Tasnim Ismail (UCL) - 2019-20 Students
tasnim.ismail.14@ucl.ac.uk

The Myriad Styles of being Human

I will provide a critical interpretation of the The Visible and the Invisible in order to grasp its ontology. While I will substantiate my interpretation of The Visible and the Invisible by citing original excerpts, I will also try to defend it by drawing on other philosophical literature that I find fruitful for fleshing out the conceptual framework at hand. With this exegetical strategy in mind, I shall proceed in four chapters. Firstly, I shall highlight how, for Merleau-Ponty, our everyday conceptual scheme is characterised by perceptual faith – a pre-reflective commitment to the reality of what is perceived.
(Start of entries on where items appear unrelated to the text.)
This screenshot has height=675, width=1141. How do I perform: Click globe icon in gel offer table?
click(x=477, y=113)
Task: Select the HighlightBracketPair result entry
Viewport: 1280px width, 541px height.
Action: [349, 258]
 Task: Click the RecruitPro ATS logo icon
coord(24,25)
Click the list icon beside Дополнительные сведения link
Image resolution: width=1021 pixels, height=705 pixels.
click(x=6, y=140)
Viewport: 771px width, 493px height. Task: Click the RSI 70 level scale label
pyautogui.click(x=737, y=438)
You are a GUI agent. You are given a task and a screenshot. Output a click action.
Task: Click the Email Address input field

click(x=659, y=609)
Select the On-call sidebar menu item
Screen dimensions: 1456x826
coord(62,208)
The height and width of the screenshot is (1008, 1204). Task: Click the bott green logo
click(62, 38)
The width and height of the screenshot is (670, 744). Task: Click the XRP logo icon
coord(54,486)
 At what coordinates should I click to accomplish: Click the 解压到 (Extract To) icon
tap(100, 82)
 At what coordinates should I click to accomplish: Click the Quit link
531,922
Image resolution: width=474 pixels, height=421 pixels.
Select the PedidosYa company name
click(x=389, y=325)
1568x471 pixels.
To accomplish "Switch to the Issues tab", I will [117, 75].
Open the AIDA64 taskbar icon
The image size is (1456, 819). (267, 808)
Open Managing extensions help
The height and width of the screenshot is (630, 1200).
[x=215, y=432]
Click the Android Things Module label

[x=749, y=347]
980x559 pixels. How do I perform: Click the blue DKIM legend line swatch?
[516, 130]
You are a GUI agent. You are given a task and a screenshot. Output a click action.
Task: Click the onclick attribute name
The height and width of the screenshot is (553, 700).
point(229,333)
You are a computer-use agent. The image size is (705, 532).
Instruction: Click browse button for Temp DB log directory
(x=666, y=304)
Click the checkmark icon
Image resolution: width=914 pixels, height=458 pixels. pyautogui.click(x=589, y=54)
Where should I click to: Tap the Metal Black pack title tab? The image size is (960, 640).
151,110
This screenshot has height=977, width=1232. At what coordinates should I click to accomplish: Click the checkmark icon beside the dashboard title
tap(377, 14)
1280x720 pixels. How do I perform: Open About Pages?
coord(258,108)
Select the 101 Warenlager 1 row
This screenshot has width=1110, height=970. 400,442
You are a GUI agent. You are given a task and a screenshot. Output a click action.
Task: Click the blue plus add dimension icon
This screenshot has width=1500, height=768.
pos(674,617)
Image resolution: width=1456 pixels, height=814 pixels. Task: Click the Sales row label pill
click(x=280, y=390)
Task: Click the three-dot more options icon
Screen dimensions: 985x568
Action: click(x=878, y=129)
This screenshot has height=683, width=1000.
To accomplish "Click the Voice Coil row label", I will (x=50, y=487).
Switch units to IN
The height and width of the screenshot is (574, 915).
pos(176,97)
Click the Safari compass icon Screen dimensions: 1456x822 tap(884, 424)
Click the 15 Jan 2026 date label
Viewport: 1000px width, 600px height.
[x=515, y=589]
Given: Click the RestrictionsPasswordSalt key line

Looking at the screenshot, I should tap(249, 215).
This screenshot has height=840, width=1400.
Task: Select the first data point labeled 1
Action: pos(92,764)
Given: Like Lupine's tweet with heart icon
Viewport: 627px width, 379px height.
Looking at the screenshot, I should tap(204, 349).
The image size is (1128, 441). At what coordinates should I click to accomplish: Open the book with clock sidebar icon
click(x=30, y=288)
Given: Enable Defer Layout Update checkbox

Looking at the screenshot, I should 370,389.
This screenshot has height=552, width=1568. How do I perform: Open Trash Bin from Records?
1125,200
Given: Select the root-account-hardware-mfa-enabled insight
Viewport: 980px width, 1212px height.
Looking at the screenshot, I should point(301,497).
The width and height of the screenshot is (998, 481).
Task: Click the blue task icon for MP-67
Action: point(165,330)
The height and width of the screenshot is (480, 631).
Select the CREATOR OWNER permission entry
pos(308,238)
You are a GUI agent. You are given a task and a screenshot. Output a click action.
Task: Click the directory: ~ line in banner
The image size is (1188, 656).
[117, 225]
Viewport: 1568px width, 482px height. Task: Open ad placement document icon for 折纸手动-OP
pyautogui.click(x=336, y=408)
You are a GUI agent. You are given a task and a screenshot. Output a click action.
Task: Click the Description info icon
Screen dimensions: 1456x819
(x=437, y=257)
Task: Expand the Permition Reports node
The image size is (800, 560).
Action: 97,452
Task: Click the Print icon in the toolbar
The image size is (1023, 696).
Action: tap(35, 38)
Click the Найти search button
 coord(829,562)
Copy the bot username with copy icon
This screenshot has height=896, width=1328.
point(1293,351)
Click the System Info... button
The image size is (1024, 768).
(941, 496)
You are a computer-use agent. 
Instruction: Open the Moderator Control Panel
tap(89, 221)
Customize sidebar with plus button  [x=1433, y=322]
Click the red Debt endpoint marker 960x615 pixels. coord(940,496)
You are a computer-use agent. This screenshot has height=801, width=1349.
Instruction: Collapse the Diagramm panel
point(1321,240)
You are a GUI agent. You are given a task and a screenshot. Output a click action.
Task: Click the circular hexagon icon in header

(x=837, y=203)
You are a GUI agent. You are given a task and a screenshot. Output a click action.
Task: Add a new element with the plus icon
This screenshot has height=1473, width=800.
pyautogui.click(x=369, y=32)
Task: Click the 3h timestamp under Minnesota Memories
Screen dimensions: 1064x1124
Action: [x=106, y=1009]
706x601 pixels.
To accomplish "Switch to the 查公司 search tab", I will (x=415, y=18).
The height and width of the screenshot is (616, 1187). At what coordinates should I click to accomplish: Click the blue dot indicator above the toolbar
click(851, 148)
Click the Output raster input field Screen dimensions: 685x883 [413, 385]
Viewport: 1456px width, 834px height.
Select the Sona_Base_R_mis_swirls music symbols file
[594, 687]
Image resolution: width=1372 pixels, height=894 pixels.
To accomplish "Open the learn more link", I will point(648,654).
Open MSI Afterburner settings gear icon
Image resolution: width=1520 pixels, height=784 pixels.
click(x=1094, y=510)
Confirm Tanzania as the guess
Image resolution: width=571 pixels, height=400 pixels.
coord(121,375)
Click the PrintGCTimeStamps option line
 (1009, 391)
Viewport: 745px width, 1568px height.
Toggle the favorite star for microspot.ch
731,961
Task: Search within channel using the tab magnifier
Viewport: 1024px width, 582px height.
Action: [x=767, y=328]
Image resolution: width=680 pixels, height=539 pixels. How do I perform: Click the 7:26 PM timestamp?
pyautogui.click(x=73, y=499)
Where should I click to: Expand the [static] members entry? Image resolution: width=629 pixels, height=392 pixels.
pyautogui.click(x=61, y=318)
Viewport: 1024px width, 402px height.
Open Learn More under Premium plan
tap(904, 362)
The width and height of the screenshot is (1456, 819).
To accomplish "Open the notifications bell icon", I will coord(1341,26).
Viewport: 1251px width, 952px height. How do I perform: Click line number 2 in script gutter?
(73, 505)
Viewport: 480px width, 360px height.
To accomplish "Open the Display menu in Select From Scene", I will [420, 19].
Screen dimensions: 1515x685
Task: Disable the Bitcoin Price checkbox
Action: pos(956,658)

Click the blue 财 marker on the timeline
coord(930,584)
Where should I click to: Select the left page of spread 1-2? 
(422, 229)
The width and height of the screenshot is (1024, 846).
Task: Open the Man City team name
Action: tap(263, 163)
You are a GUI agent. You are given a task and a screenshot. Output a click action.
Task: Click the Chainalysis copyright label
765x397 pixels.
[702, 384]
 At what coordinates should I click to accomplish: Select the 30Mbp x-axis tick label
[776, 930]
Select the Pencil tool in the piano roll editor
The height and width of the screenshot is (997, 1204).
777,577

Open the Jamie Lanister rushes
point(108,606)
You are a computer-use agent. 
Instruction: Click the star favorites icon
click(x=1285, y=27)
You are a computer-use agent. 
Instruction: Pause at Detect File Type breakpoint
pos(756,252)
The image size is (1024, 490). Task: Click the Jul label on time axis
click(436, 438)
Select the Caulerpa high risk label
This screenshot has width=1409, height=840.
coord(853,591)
Secondly, I shall highlight how ontology is supposed to capture our perceptual faith by interrogating that faith. And thirdly, I shall set out the ontological landscape of the Flesh, the incarnate principle of ontology, focusing firstly on the Flesh of the world, secondly on the Flesh of the body, and thirdly on the interrelatedness of the Flesh, all the while stressing its essential characteristic of reversibility. With Merleau-Ponty’s ontology thus envisioned, I shall put forward a fourth and final chapter to explore its implications for the self. Ultimately, we shall see how the concept of bodily Flesh provides a fertile metaphysical framework to account for the myriad styles of being human, while also carving out the space for subversive, new styles of being to come into existence.